Cathie Pilkington (b. 1968, UK) is a London-based artist who studied at Edinburgh College of Art, Edinburgh, Scotland (1986-91) and the Royal College of Art, London, UK (1995-97). She was elected a Royal Academician in 2014 and became the first female professor of Sculpture at the Royal Academy Schools in London, UK (2016-2019). In 2020, she was elected Keeper of the Royal Academy Schools. Her work is held in the collections of Pallant House Gallery, Chichester, UK; DESTE Foundation for Contemporary Art, Athens, Greece; Manchester Art Gallery, Manchester, UK; The Hunterian, University of Glasgow, Glasgow, Scotland; Ömer Koç Collection, Istanbul, Turkey; and the Roberts Institute of Art, London, UK. Recent solo exhibitions include: ‘Weird Horses’ Karsten Schubert, London, UK (2023); ‘Estin Thalassa’, Karsten Schubert, London, UK (2021); ‘The Covering’, Karsten Schubert, London, UK (2019); ‘Working from Home’, Pallant House Gallery, Chicester, UK (2019) and ‘Life Room: Working from Home’, Dorich House Museum, Kingston, UK (2018); ‘Doll for Petra’, Ditchling Museum of Art and Craft, Ditchling, UK (2017); ‘Anatomy of a Doll’, Royal Academy Schools Life Room, London, UK (2017); ‘Life Room’, Brighton University Galleries, Brighton Festival, Brighton, UK (2017); and ‘The Value of the Paw’, V&A Museum of Childhood, London, UK (2012). Recent site-responsive interventions include: ‘The Ancestors’, Royal Academy of Arts, London, UK (2020); and ‘The Covering: Cathie Pilkington, Pierre Molinier and Morton Bartlett’, Karsten Schubert, London, UK (2020).

 

CURATOR BIOGRAPHY

Marcelle Joseph (b. 1966, United States) is an independent curator and collector based in the United Kingdom. In 2011, Joseph founded Marcelle Joseph Projects, a nomadic curatorial platform that has produced over 45 exhibitions in the UK and the rest of Europe, featuring the work of over 300 international artists. Joseph holds an MA in Art History with Distinction from Birkbeck, University of London with a specialization in feminist art practice.

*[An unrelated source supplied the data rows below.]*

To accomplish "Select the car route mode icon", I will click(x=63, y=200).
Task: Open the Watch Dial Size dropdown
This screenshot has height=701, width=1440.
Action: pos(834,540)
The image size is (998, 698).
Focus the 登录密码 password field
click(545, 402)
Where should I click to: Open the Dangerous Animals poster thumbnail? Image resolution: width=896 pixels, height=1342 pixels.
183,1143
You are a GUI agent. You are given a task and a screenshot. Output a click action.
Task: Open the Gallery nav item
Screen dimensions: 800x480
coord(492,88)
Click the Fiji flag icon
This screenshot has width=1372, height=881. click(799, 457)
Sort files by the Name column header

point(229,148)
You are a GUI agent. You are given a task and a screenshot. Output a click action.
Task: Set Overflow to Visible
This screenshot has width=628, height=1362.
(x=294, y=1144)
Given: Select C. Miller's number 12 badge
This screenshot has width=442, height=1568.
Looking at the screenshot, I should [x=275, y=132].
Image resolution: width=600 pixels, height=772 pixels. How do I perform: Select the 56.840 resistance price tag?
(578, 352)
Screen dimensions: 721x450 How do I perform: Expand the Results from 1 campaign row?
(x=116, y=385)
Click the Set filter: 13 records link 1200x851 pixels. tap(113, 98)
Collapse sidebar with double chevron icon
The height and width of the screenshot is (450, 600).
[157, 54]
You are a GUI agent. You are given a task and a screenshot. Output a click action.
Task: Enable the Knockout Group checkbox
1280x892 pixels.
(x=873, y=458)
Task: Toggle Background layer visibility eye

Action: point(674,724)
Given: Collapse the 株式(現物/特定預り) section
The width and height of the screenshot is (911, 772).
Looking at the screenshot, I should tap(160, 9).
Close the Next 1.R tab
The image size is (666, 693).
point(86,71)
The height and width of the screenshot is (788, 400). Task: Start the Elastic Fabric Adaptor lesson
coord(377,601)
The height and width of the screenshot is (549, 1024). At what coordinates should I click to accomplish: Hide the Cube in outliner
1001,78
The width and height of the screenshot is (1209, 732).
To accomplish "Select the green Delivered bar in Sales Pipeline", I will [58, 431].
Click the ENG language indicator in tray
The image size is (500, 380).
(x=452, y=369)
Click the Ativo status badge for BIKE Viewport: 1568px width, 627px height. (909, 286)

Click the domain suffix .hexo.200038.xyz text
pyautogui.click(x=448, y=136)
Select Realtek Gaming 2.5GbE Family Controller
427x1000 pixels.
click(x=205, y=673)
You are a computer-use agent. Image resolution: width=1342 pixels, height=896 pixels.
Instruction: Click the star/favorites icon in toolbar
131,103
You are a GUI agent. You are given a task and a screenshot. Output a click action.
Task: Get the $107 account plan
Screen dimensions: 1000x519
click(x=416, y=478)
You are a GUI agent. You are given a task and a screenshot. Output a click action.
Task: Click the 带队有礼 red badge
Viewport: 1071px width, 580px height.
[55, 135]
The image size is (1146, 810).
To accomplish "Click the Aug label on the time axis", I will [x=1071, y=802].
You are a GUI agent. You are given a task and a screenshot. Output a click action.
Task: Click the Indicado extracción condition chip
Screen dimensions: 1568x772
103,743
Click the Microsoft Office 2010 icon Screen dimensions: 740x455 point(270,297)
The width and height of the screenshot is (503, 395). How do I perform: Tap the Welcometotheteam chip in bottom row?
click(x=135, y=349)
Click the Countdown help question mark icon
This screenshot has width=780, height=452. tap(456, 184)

Her curatorial work focuses on gender and the performative construction of identity with an emphasis on material-led artistic practices. Joseph is the executive editor of Korean Art: The Power of Now(Thames & Hudson, 2013). Additionally, Joseph is the Vice Chair of the Board of Trustees of Mimosa House, London. She is also an Ambassador of the Royal Academy Schools, London, and a member of the Selection Panel of PLOP Residency, London. She served as a trustee of Matt's Gallery in London from 2018-2022 and served on the jury of the 2017-2019 Max Mara Art Prize for Women, in collaboration with the Whitechapel Gallery and Collezione Maramotti, and the Mother Art Prize 2018. She also collects artworks by female-identifying artists under the collecting partnership, GIRLPOWER Collection, as well as more generally as part of the Marcelle Joseph Collection. Since 2022, her collection was been on public display in the UK in two institutional exhibitions co-curated by Joseph, the first  at the Rugby Art Gallery & Museum, Rugby (2022) and the second at the Stanley & Audrey Burton Gallery, University of Leeds, Leeds (2023-24). In 2022, Joseph also co-curated her first museum exhibition in the United States at the Institute of Contemporary Art, Los Angeles titled ‘The Condition of Being Addressable’. In 2023, she co-founded the GIRLPOWER Residency in southwestern France, an annual artist residency for female-identifying and non-binary artists.